La medida de fuerza convocada por la CONADU Histórica, se desplegará desde el martes 18 hasta el sábado 22 de agosto, afectando el dictado de clases en las distintas facultades y colegios preuniversitarios de todo el territorio nacional.
Las causas estructurales detrás de esta resolución responden al persistente retraso en el cumplimiento de la Ley de Financiamiento Universitario y a un escenario salarial sumamente desfavorable para los educadores e investigadores.

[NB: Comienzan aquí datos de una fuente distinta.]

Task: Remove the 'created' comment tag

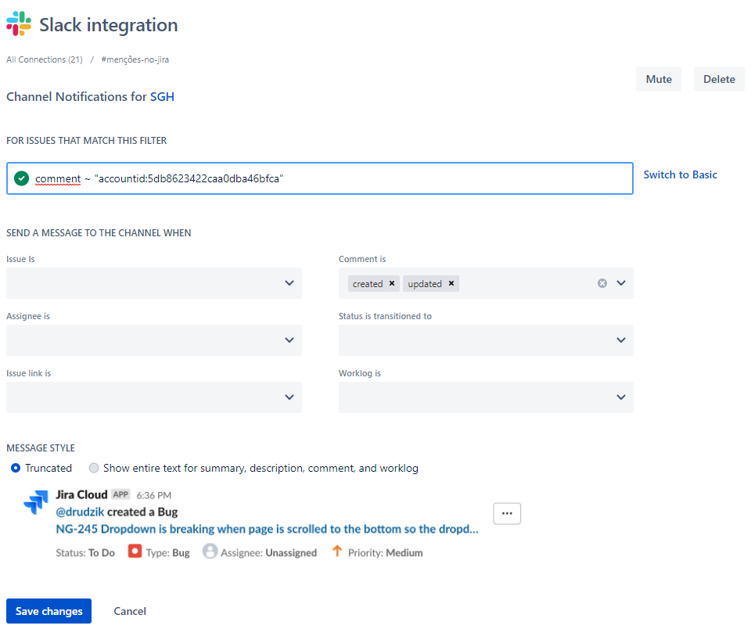Action: click(392, 283)
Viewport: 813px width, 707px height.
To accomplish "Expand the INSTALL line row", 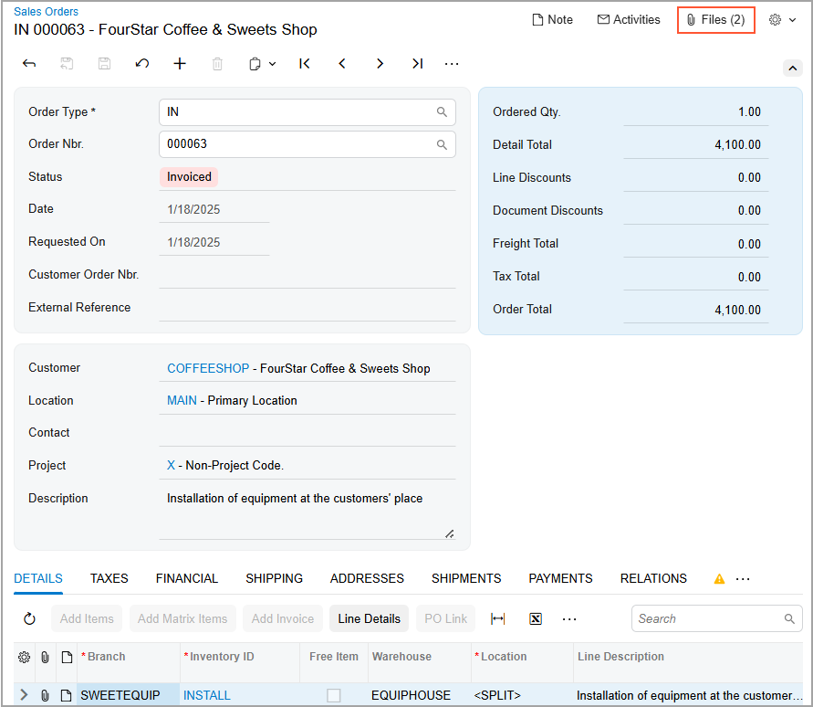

Según los datos aportados por la conducción gremial, el Gobierno Nacional arrastra un desfasaje en los haberes que alcanzó un 28,5% al mes de junio, saldo al que se le suma la ausencia total de reajustes en los ingresos correspondientes a julio y un panorama similar proyectado para el mes de agosto.
Dentro del pliego de condiciones presentado ante las autoridades nacionales, el cuerpo docente exige la liquidación inmediata de los montos adeudados junto con sus respectivos retroactivos, la plena actualización de las garantías de ingreso y la restauración del Fondo Nacional de Incentivo Docente. De igual forma, los educadores reclaman partidas presupuestarias específicas destinadas a la formación continua, además de exigir la aplicación integral de la normativa vigente en materia de presupuesto educativo y científico.
A nivel local, la Asociación de Docentes e Investigadores de la Universidad Nacional de Jujuy confirmó la formalización de su adhesión a esta huelga de 5 días. Desde la entidad provincial remarcaron la necesidad de sostener un plan de acción unificado para hacer frente a la reducción presupuestaria que impacta directamente en el desarrollo de las universidades públicas, la investigación científica y la producción tecnológica en todo el país.